Beki, What Would You Like For Dinner?

I have more than a few food and beverage pet peeves. Get comfy.

As you know from my previous post, I loved my grandfather dearly. But he did have one habit that really annoyed me. My grandfather would ask, “What would you like for dinner?” during breakfast. Now I don’t want to over-exaggerate; this wasn’t a trauma that has haunted me my entire life. But during my three-week stay with him in 2009 when my mother passed away, it became like nails on a chalk board for me.

“I don’t know, Grandpa,” I’d respond. “I haven’t even had my first sip of coffee.” (Remember, in my inaugural post, I likened my first sip of coffee to a race gunshot that gets me going, so first thing in the morning isn’t a good time to ask me anything.)

“Well, let me know when you decide.”

Aye, aye, Captain.

You know who else does this to me? My best friend, to whom I’m so close that I consider her a sister. We’ll call her Chef since she is one. She also happens to be my business partner and roommate, so you get the idea—she’s important to me. Chef is great! She’s smart, fun, and she feeds me. She has been there for some serious highs and lows. But when she asks me what I want for dinner at breakfast, I want to punch her…lovingly, of course.

My father also exercises this annoying behavior at times. I don’t want to punch him because that’s disrespectful but it’s still nails on a chalkboard, people. Nails. On. A. Chalkboard.


My second pet peeve: When the Front Of House Staff Person (TFOHSP)—could be the host(ess), server, buser, bartender, food runner, or manager—makes your meal and experience about him/her.

This can happen in any restaurant of any caliber. I think it’s lovely when TFOHSP has personality, is social and polite, witty and charming. I love witty and charming! Knowledgeable is always appreciated, especially when s/he is able to make smart referrals on food and beverage pairings or suggestions for some really yummy food. However, there’s a line on the plate, and when TFOHSP crosses it, you may as well just give up and start drinking heavily.

Have you seen the movie Office Space? TFOHSP uses every bit of verbal flare she has up her sleeve to make conversation with your dinner mates, the enjoyment of your meal, and much deserved relaxation impossible. She may walk you slowly to your table, ask you a barrage of questions about why you’re dining out that evening, hold on to one tiny kernel of information you shared, and run a 5K on how she’s from New York and loves it in Southern California, too, and oh my gosh, don’t you just love the weather? And she hates the snow and will never move back east even though her boyfriend really wants her to come home and he’s working X undesirable job but has just applied to school in hopes of becoming Y and do you know anyone who does that? It’s really fascinating and you should look it up online and…

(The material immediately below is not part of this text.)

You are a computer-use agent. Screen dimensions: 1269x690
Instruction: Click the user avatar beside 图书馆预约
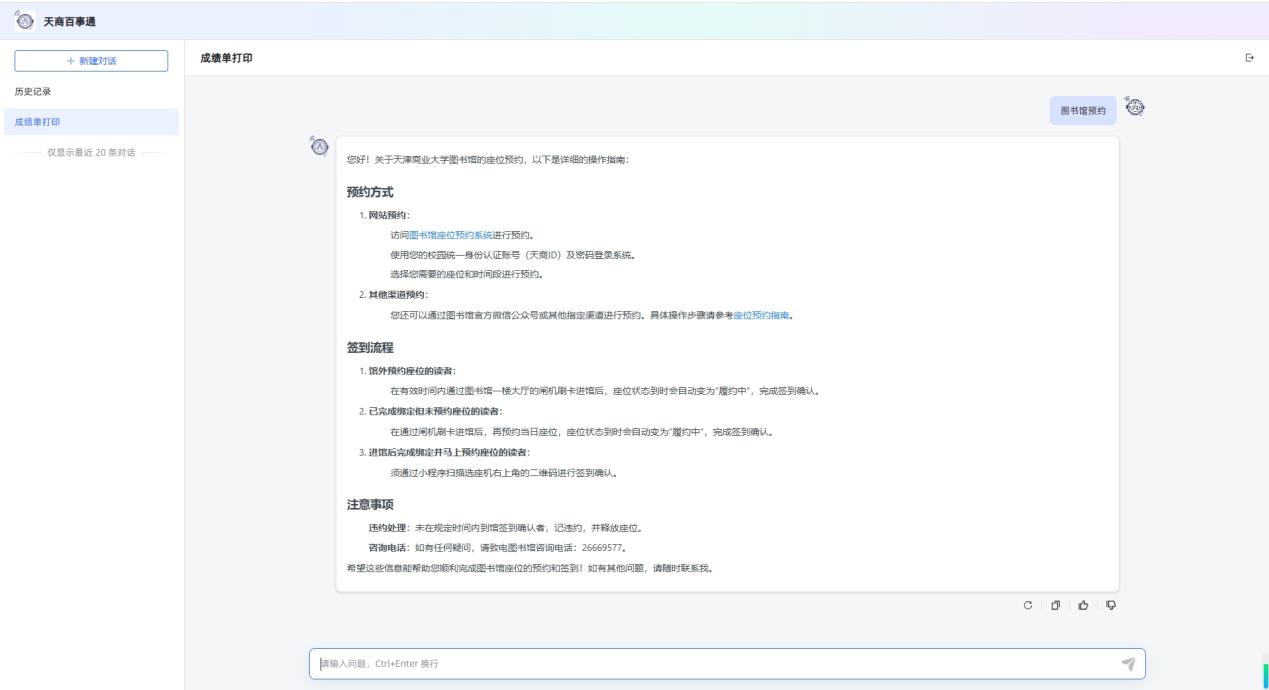point(1134,107)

Shit. Where are my bubbles?

Or, how about TFOHSP who starts talking at you as he approaches the table, not when he arrives, rudely interrupting your conversation, not asking politely if he may have your attention for a moment. He then proceeds to run a military-like inquiry about your drink selections, choice of appetizers, entrees, and dessert preference. He hates his job, he hates working with people, and Q.E.D. he hates you.

It’s enough to give me an anxiety attack about dinner. Where’s my Xanax?

I’m ridiculously nice (80% of the time) to those in the service industry because I’m one of them and my mama raised me right. However, annoying behavior is annoying behavior. At least at Lips, you’re warned that your attention during your meal should be solely on Cher or Madonna, your entertainer/server/busser, and all these duties are performed in stilettos, which makes it even more forgivable (although not any less irritating).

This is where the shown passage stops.